Performance
Throughout this course, we've touched on performance in passing — ArrayList vs LinkedList in L3, network latency in L20, thread overhead in L31, the I/O scaled-time table in L32, rate limiting in L33. Today we bring those threads together into a coherent approach to performance engineering.
The core principle: measure, don't guess. Developers have notoriously bad intuitions about where their code spends time. The scientific method from L14 (Debugging) applies here too — form a hypothesis about the bottleneck, measure to test it, and iterate. The worst performance bugs come from optimizing the wrong thing.
Reason about algorithmic growth using Big-O notation (10 minutes)
Before we can profile code and identify bottlenecks, we need a language for describing how fast things grow. When a SceneItAll hub manages 10 devices, everything feels fast. When it manages 1,000 devices, some operations become painfully slow. Big-O notation tells us which ones and why.
What Big-O Measures
Big-O notation describes how the runtime (or memory usage) of an algorithm scales as the input size n grows. It ignores constant factors and focuses on the shape of the growth curve — because when n gets large enough, the shape dominates everything else.

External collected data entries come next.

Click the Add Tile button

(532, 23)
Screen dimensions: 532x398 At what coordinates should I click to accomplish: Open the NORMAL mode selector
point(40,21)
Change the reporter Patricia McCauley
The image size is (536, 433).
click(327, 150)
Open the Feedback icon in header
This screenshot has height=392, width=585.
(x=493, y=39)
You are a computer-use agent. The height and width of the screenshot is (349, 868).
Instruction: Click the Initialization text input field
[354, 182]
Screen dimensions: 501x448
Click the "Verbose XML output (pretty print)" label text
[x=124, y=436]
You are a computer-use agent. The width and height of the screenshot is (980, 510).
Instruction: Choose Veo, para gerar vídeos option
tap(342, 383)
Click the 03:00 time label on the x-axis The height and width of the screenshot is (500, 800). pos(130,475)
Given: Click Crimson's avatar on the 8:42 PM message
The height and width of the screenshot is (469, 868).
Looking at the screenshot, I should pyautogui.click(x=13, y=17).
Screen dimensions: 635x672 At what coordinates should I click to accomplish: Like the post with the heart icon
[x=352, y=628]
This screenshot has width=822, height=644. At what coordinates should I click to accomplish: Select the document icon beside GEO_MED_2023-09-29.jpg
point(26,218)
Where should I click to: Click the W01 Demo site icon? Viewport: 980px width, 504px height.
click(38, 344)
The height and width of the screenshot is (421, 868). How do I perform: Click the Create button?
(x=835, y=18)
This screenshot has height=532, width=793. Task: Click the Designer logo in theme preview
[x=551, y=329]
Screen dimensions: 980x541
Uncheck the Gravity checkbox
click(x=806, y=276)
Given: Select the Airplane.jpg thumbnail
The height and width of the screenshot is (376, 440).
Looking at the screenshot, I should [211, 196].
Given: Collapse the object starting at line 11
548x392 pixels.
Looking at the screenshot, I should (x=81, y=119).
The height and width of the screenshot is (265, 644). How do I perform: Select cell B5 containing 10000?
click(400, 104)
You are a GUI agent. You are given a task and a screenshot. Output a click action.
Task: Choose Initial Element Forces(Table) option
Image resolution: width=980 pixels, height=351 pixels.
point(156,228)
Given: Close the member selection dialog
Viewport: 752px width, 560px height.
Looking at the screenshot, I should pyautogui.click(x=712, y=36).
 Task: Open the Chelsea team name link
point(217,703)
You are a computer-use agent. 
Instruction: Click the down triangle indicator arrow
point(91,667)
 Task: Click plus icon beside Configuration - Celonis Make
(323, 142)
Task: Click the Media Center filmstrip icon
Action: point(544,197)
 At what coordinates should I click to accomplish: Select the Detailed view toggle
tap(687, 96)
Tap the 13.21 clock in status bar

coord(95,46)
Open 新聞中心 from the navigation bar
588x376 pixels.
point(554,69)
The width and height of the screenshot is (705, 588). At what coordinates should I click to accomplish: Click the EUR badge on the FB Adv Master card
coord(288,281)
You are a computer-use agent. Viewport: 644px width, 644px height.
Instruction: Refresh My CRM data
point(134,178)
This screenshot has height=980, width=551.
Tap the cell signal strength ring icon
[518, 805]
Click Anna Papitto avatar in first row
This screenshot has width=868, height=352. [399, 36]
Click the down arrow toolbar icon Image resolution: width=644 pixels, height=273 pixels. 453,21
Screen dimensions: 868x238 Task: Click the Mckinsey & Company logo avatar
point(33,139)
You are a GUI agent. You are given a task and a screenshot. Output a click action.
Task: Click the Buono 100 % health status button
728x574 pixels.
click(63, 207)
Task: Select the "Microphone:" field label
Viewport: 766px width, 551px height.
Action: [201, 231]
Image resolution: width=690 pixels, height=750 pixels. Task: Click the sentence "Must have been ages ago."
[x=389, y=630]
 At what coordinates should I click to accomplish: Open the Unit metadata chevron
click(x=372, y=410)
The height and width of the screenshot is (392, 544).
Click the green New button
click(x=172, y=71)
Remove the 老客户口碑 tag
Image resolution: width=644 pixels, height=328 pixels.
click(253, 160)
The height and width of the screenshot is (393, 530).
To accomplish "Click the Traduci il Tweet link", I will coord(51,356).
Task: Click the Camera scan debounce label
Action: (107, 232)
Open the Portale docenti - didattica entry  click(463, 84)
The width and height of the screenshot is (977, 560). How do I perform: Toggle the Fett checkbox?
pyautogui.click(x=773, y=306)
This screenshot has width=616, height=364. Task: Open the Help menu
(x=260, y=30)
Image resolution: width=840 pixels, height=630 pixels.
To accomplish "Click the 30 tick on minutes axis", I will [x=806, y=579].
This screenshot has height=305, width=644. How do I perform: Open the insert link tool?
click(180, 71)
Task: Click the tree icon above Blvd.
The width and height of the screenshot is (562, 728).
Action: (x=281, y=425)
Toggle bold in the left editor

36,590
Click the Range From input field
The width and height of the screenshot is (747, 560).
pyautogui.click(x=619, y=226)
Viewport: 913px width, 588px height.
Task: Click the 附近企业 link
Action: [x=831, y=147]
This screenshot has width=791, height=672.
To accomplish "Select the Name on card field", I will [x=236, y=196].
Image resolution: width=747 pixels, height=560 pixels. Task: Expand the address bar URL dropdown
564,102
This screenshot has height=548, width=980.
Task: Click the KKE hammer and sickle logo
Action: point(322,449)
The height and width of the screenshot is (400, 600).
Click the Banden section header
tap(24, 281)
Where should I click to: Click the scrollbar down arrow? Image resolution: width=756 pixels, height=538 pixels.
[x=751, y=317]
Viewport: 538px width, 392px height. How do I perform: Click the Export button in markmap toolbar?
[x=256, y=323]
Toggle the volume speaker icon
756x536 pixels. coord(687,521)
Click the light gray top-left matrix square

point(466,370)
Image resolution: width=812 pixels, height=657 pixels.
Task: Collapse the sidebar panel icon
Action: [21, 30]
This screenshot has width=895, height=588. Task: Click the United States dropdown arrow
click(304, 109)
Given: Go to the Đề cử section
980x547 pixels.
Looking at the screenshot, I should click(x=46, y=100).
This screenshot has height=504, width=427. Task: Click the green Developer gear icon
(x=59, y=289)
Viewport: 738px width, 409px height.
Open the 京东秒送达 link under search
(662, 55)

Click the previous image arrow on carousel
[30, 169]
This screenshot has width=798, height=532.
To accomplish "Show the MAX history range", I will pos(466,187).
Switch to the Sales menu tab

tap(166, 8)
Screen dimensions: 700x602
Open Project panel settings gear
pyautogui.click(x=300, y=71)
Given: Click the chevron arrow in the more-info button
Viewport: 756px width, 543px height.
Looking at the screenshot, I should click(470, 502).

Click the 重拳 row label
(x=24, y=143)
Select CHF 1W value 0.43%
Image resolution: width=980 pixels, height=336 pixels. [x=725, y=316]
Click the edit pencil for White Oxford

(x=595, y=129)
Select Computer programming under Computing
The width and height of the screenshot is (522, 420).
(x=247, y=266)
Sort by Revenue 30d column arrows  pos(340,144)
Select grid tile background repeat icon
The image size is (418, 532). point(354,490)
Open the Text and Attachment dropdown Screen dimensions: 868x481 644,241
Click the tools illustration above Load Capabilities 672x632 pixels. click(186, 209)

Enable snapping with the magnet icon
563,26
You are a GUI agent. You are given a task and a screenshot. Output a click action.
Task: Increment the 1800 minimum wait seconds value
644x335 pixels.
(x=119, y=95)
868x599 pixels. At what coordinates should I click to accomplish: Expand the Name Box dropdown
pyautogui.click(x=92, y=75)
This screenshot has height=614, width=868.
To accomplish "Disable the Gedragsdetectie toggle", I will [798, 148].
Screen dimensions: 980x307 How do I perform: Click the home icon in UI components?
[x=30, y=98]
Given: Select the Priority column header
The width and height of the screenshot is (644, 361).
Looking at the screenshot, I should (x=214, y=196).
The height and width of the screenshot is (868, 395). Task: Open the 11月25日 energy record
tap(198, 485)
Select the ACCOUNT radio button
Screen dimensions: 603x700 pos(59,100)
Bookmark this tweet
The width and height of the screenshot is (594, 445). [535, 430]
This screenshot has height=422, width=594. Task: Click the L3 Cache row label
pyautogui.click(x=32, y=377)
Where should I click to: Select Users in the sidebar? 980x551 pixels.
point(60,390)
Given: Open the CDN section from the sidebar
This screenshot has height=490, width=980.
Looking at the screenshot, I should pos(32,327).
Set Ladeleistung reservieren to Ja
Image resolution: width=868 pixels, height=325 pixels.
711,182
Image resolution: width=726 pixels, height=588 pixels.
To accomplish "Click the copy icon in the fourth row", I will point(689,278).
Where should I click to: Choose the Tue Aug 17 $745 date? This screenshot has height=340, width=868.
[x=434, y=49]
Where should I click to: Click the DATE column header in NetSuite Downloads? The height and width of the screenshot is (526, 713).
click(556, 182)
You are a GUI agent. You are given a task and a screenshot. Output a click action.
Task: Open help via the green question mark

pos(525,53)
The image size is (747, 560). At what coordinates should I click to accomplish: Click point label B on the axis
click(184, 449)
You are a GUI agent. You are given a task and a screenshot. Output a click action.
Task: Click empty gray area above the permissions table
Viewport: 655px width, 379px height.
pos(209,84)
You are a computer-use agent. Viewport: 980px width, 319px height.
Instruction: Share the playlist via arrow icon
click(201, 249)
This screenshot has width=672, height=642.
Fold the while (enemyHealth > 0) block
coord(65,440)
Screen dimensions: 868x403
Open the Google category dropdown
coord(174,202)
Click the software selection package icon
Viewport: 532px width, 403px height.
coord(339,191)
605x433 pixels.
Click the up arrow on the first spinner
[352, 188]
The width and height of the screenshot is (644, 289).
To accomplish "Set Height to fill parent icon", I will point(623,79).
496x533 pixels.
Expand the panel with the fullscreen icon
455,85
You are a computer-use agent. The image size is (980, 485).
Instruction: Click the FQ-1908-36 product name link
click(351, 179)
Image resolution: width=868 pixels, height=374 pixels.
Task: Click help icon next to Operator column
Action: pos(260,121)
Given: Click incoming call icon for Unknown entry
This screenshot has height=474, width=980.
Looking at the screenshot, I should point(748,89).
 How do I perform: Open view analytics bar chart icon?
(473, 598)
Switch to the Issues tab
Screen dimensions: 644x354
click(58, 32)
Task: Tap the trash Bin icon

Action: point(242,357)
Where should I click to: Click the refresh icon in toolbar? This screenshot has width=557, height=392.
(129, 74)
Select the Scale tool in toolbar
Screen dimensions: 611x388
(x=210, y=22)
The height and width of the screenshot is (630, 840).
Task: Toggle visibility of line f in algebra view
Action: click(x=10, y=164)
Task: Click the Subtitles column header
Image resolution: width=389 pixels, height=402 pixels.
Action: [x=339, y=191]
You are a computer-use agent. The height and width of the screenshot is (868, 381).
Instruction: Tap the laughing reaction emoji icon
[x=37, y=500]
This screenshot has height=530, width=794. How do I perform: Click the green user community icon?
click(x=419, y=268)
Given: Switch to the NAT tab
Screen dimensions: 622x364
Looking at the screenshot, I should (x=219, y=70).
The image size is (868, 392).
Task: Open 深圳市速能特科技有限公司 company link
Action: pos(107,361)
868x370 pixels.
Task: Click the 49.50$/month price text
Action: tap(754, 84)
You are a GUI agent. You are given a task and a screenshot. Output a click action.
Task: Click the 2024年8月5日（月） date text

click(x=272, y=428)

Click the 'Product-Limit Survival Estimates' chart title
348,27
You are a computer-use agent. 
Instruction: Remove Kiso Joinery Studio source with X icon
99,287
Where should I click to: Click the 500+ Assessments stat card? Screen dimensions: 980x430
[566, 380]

| Notation | Name | What it means | SceneItAll example |
|---|---|---|---|
| O(1) | Constant | Same time regardless of input size | Look up a device by ID in a HashMap |
| O(log n) | Logarithmic | Doubles input → one extra step | Binary search through sorted device list |
| O(n) | Linear | Time grows proportionally with input | Iterate all devices to find one by name |
| O(n log n) | Linearithmic | Slightly worse than linear | Sort 1,000 devices by brightness |
| O(n²) | Quadratic | Time grows with the square of input | Compare every device to every other device (nested loop) |
Why Constants Don't Matter (Until They Do)
In Java, ArrayList.get(i) is O(1) because the backing array supports direct index access. LinkedList.get(i) is O(n) because each call must traverse nodes from the nearer end of the list — having an index does not give you a pointer to a node. Even when asymptotics match (for example, walking the whole list with an iterator is O(n) for both), Big-O hides the constant factor: how long each step costs once you are in the right place — and indexed loops on a LinkedList compound the traversal cost (roughly O(n²) total for the pattern below, versus O(n) for ArrayList).
// O(n) total: each ArrayList.get(i) is O(1)
for (int i = 0; i < arrayList.size(); i++) {
process(arrayList.get(i)); // ~1 ns per element (cache-friendly)
}
// O(n²) total: each LinkedList.get(i) walks up to O(n) nodes
for (int i = 0; i < linkedList.size(); i++) {
process(linkedList.get(i)); // pointer chasing; cache-unfriendly
}
We'll explain the "use ArrayList by default" rule from L3 when we reach the memory hierarchy below.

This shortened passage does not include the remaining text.